Start the copy at the line containing "This screenshot has height=777, width=917." and run it through the last line of the records. Repeat each line exactly; omit pictures.

*** THE DATA ***

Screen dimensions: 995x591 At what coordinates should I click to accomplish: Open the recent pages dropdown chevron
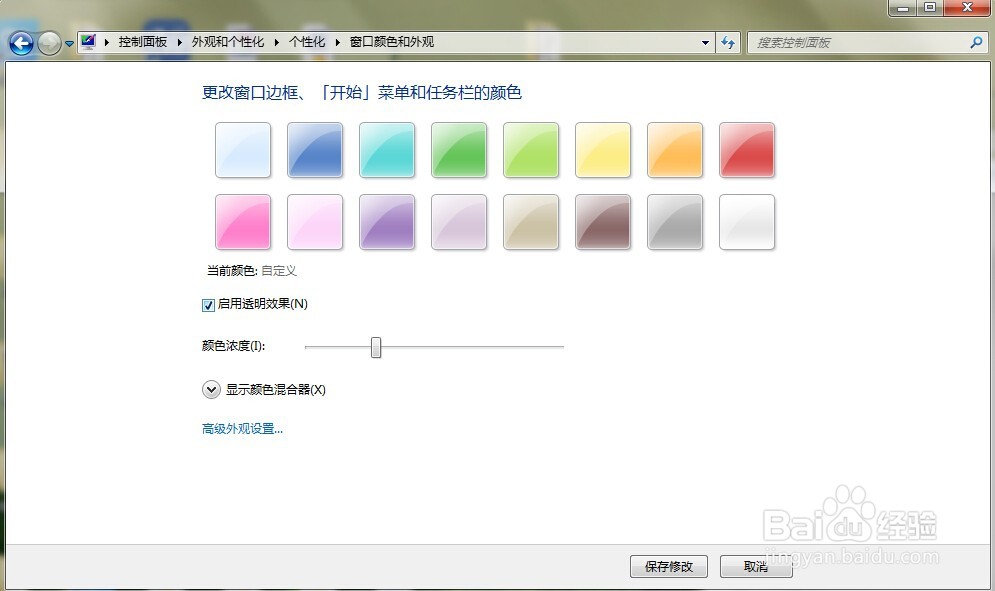coord(68,42)
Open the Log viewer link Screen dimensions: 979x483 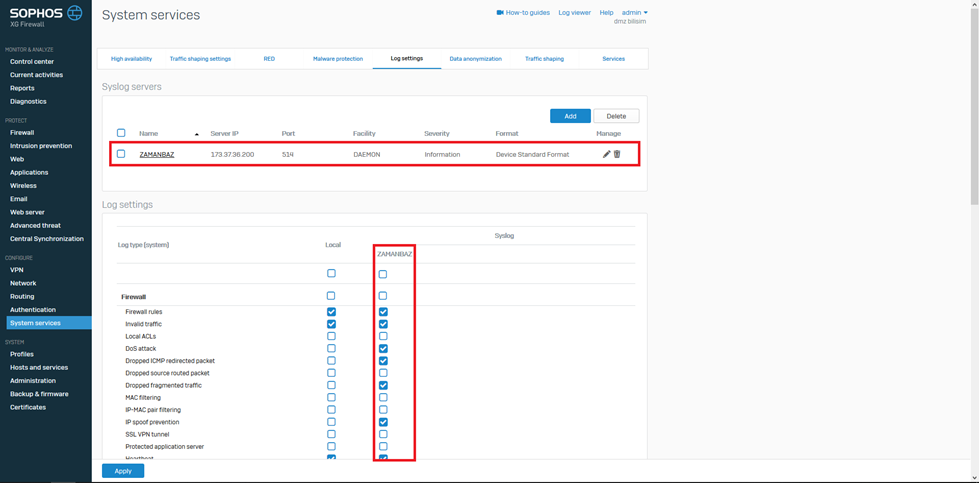tap(574, 13)
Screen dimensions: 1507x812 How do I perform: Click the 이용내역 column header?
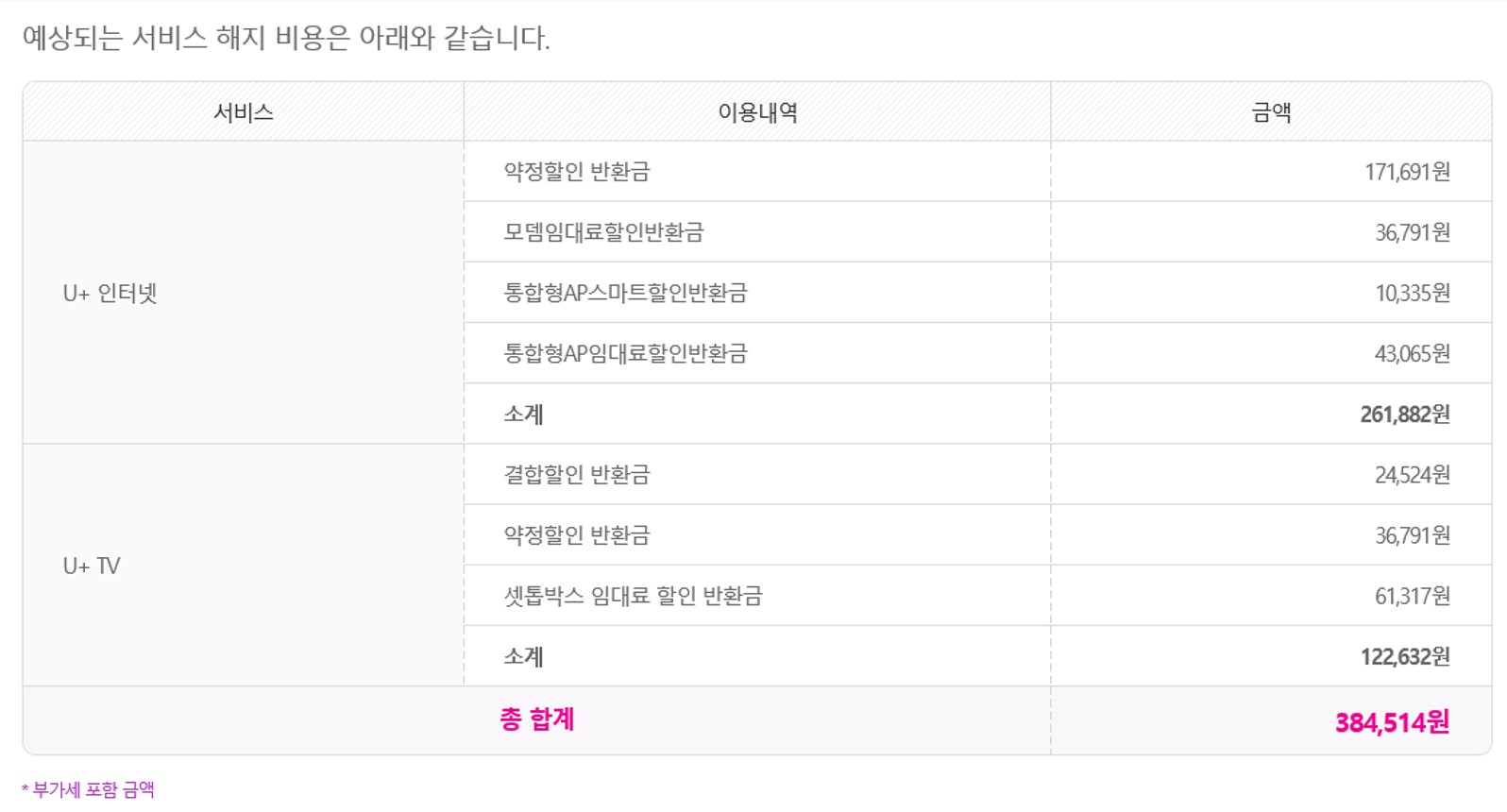coord(757,112)
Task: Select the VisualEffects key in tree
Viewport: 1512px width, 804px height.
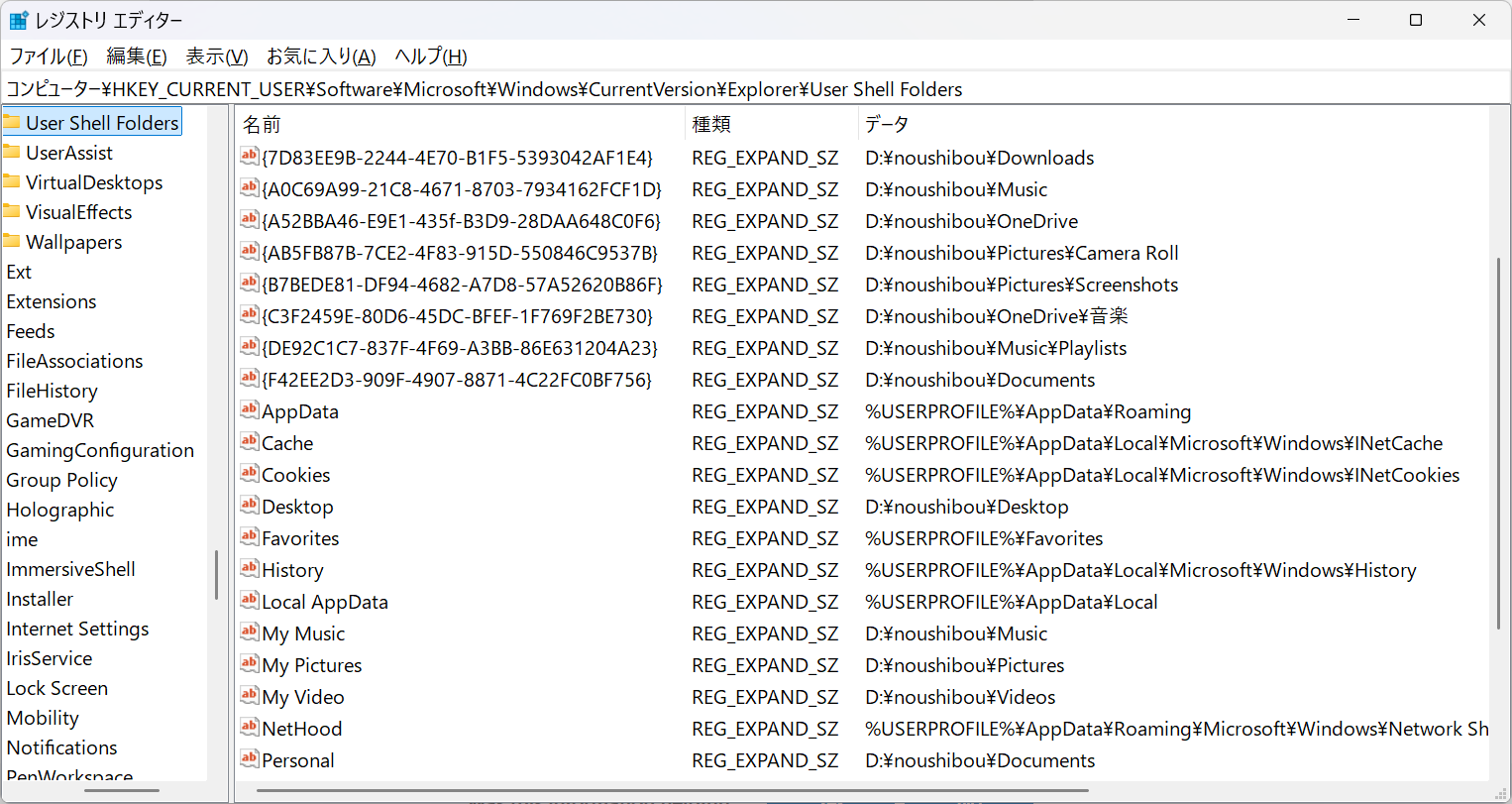Action: (x=78, y=212)
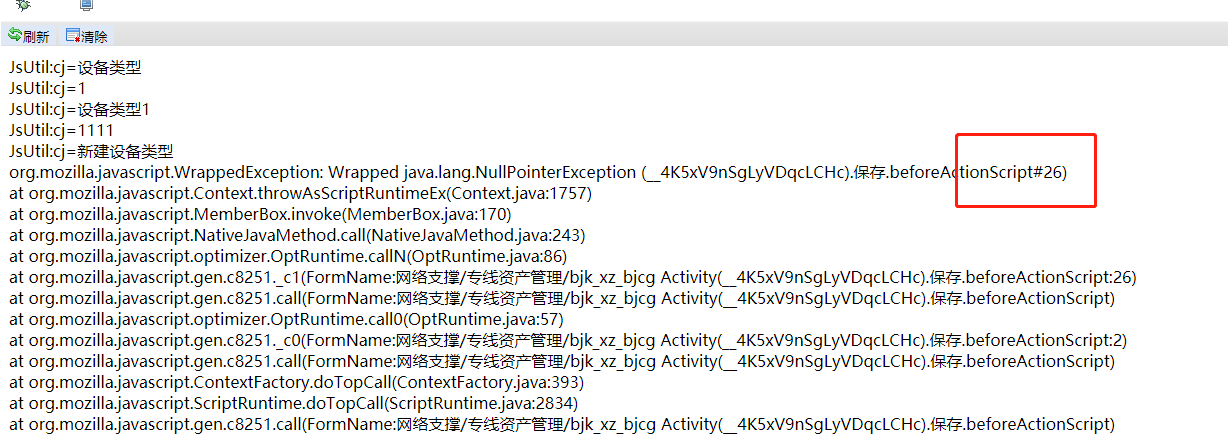1228x435 pixels.
Task: Click the WrappedException NullPointerException line
Action: point(538,172)
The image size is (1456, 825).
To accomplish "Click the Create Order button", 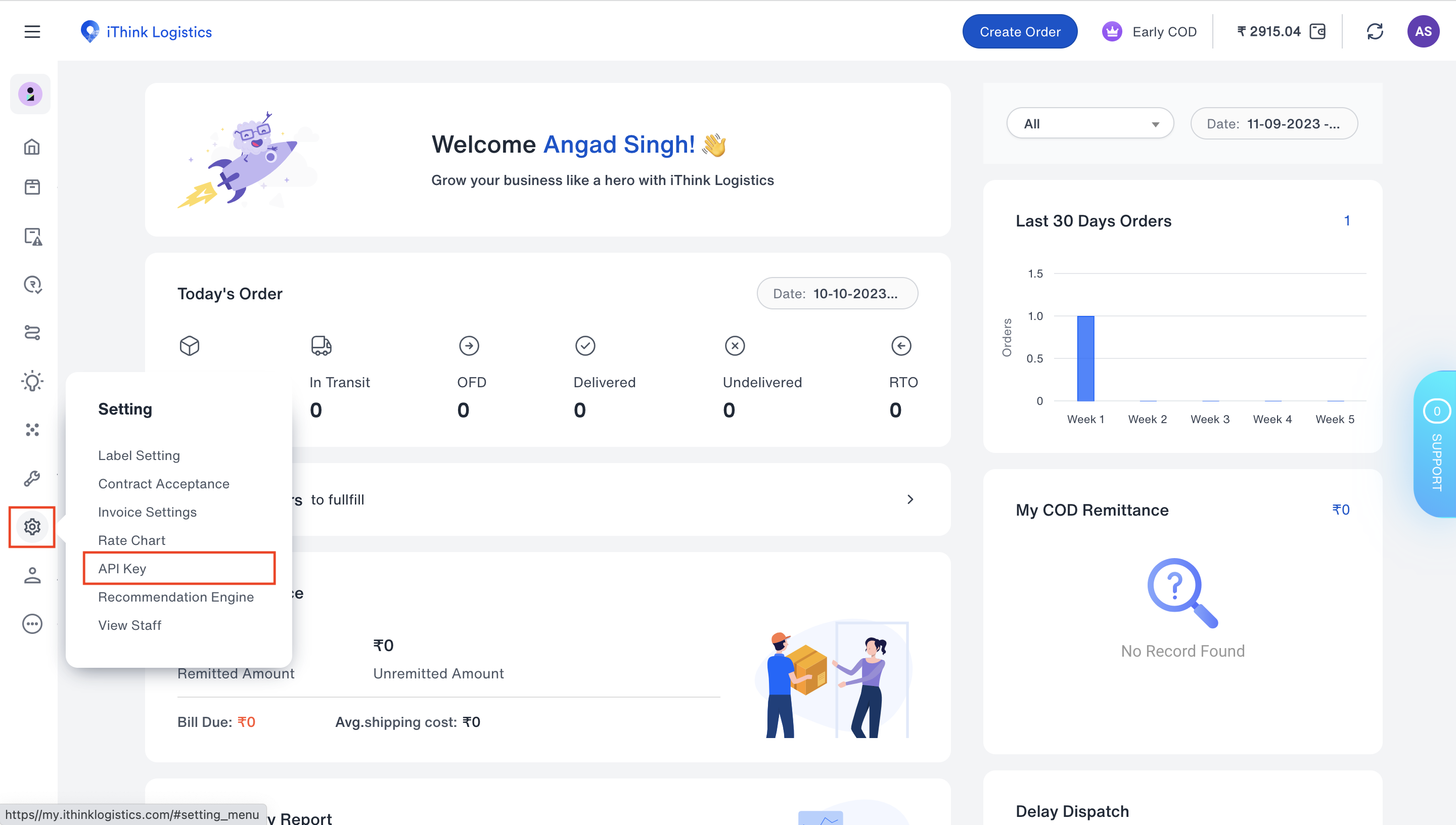I will 1020,32.
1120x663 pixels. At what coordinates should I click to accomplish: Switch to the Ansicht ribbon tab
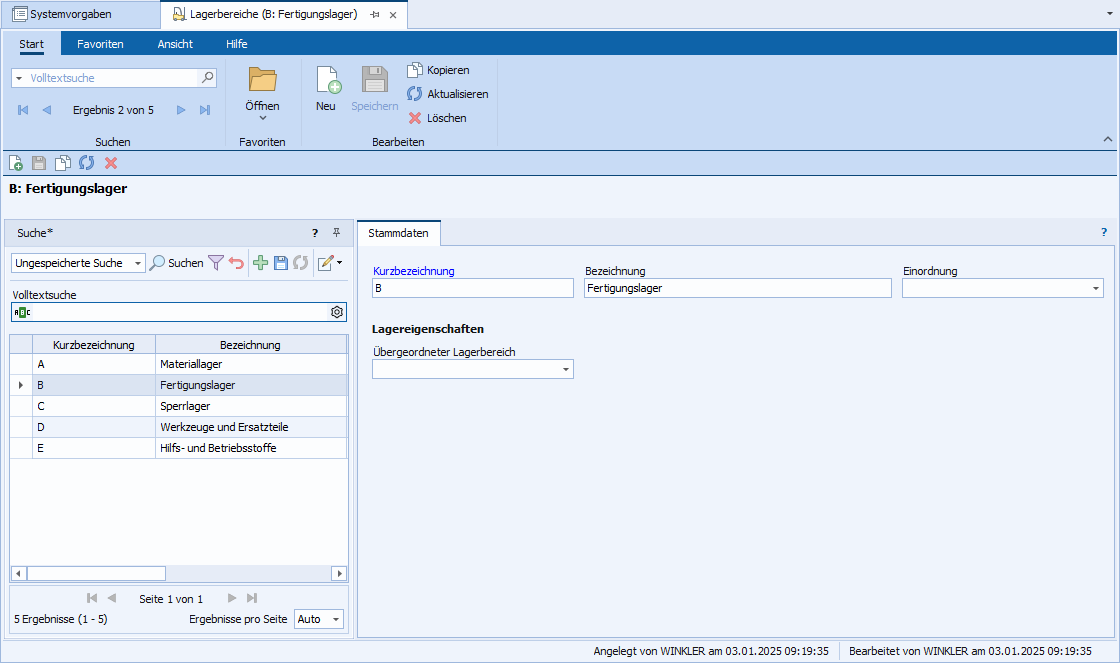175,44
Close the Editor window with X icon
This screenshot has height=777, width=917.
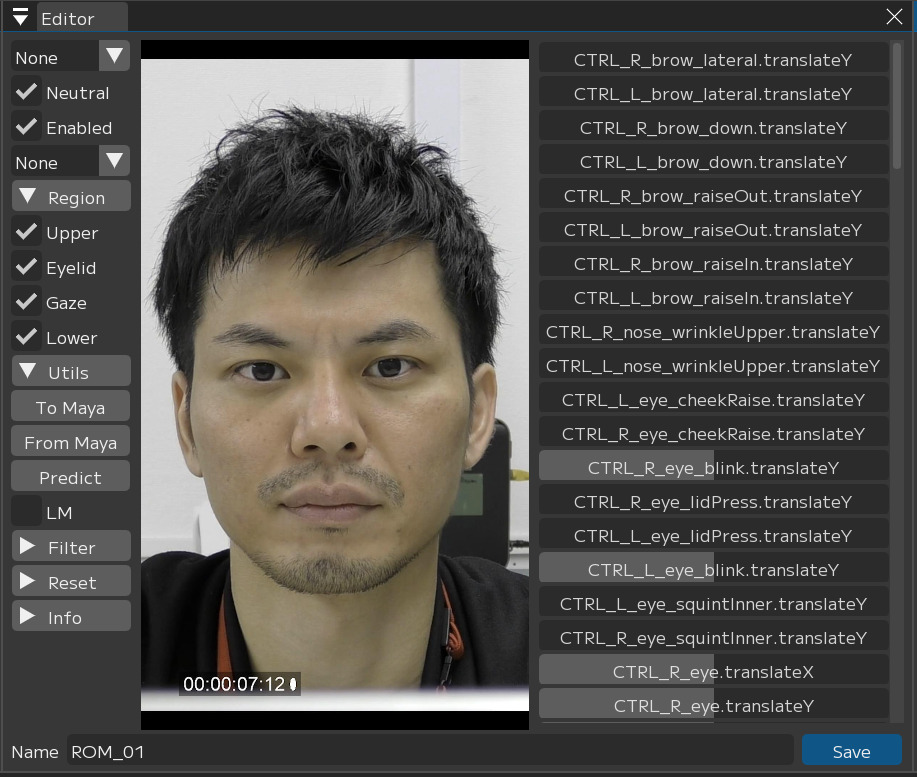[x=894, y=17]
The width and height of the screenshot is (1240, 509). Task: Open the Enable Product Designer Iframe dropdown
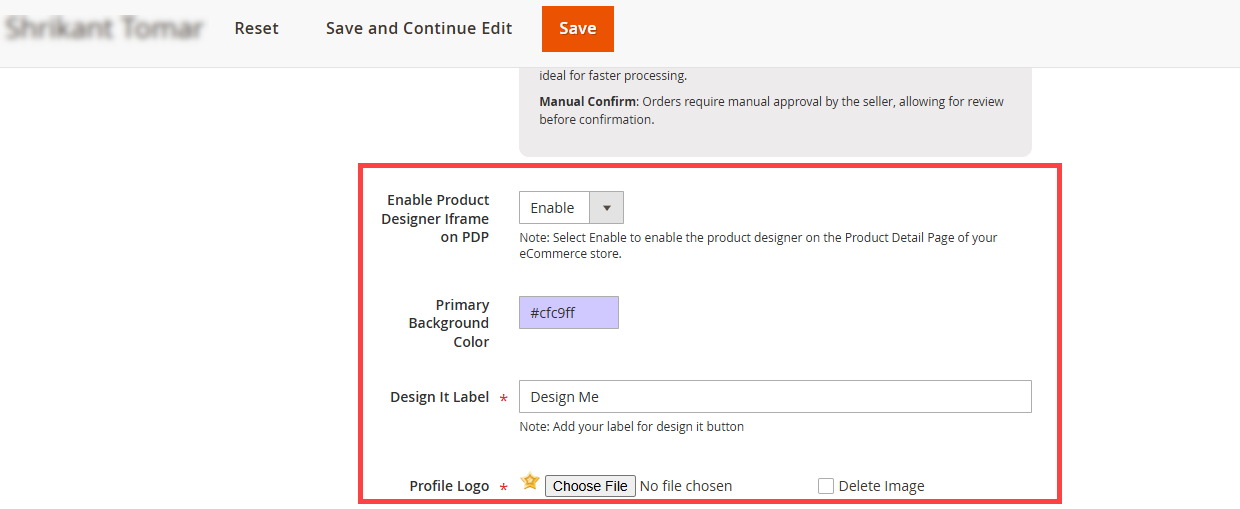tap(571, 208)
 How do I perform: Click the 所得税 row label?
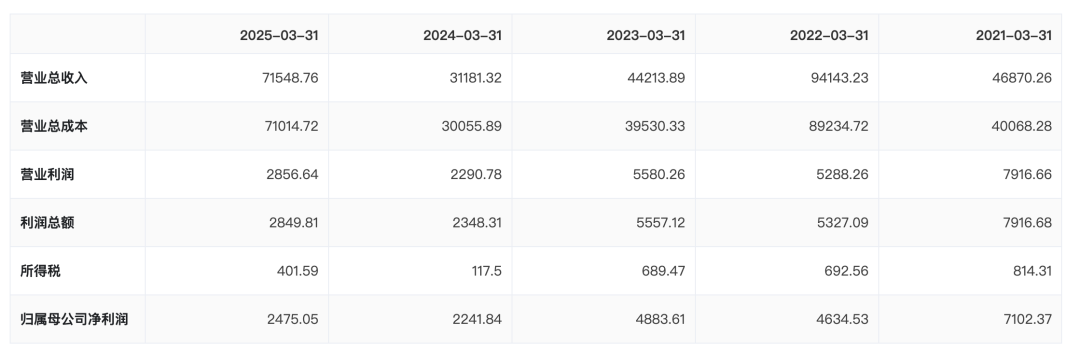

*** End of THE DATA ***

ANSWER FOR THE TASK -
This screenshot has height=777, width=917.
[x=894, y=17]
The width and height of the screenshot is (1240, 509). Task: Open the Enable Product Designer Iframe dropdown
tap(571, 208)
 How do I perform: Click the 所得税 row label?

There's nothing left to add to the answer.